I’m shocked–floored even.  Many of you do not have the one thing that will protect your business and your personal assets.  This was the first thing we did when we started back with our balloon shop in 1998; before we ever met with a single client.  We knew that without this one item of the highest importance, we would be out of business and quick.  Maybe even out of all our personal things–our home, cars, cash…it would all be gone.

I’m talking about a client-business agreement.  A contract.  A piece of paper that will protect the bride from me defaulting, explain the details to her in black and white and save my business from ultimate destruction in a court of law (liability insurance is a very close second).

If you have one, don’t stop reading now.  Did you write it or was it prepared/approved by an attorney?  If you do not have the funds to have an attorney draw up an agreement, at least invest a couple hundred dollars to have an attorney review it after you write it.

Don’t think you need one?  Think again.  Working with the public is a ticking time bomb–someone, someday will try to take advantage of you and sue you for whatever reason.  If you have the client sign an agreement for services prior to the work and the agreement covers the topic of the complaint by the client, you may have a small fight ahead of you but ink on paper trumps anything you say verbally, or worse, didn’t say at all.

An agreement also saves you from other troubles…once I had a Mother-of-the Groom, who didn’t want her son to marry his fiance, try to sabotage the wedding by changing her flowers.  Since the agreement was between Bloomtastic and Sally Bride, it prevented the Mother from changing anything (in fact I flat out refused to talk to her once I realized what was going on).

Now that I’ve convinced you, let’s take a look at the pieces of an effective agreement:

Today’s Date

Date of Services

Location(s) of services

Who the agreement is between (“Sally Bride” and “ABC Company”)

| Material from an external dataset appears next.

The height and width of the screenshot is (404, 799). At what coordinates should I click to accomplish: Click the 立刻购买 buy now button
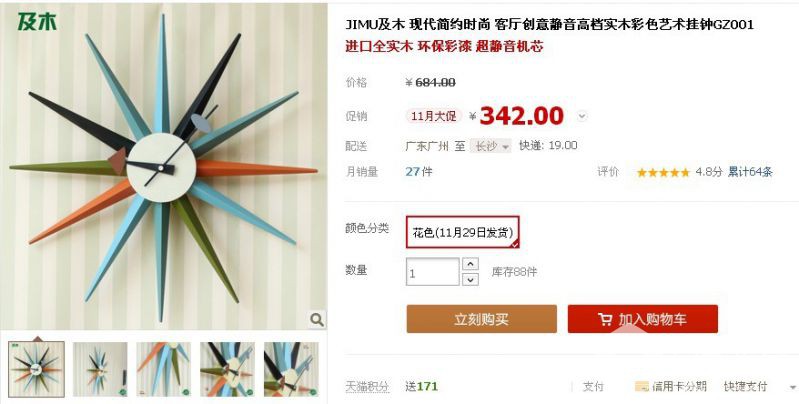pyautogui.click(x=482, y=319)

What the agreement is for (wedding services)

Consultation schedule (how many, are there fees involved, time limits, locations, etc)

Minimums/Maximums (if you have a minimum/maximum time alloted, dollar amount for services, etc )

Retainer amount (don’t call it a “Deposit” unless you are giving it back after services are rendered and make sure to state it is non-refundable)

Payment schedule (when payments are due, how much payments are, when final payment is due, what happens if payments are not received, forms of payment accepted)

Refund policy (The closer to the wedding the less the bride gets back; retainer is non-refundable)

Delivery/Setup policy (your delivery area, fees involved

Cancellation policy (for entire wedding as well as individual aspects of services, i.e., centerpieces, sheet cake, mailing services for invitations, etc.  Include if there is a refund for items cancelled or if you charge a fee for cancelling the entire wedding order)

Changing the order policy (if and how you accept changes, up to what date)

Additions policy (if and how you accept additions to the order, up to what date)

Substitutions policy (Legal paragraph entitling you to make substitutions in the best interest of the client should something not be available)

Samples policy (if you provide samples detail costs, when they get to see them, etc)

Rental policy (if you rent items, be sure to list what they are, retail value the client will be charged if not returned or broken, if the client is to return or if your company will pick up, etc)

Legal policies pertaining to your services (florists should include statements explaining the flowers are fresh, perishable product and will die; the company is not responsible for ingestion of flowers; bakers should have a allergy statement; Photographers should have a weather policy statement; etc)

The agreement should also include record of how much was paid, payment method, a place for the client to sign statting that he/she has read the agreement and agree to it’s contents.  The company representative needs to sign and both parties need to date as well.

The company needs to retain the original signed copy; the client can also have an original or a copy of the signed document.

Store your copy in a safe place (better yet, scan it and store on a cloud in a folder for the bride.  You can keep other things, such as her proposal, pictures, etc in the folder, too!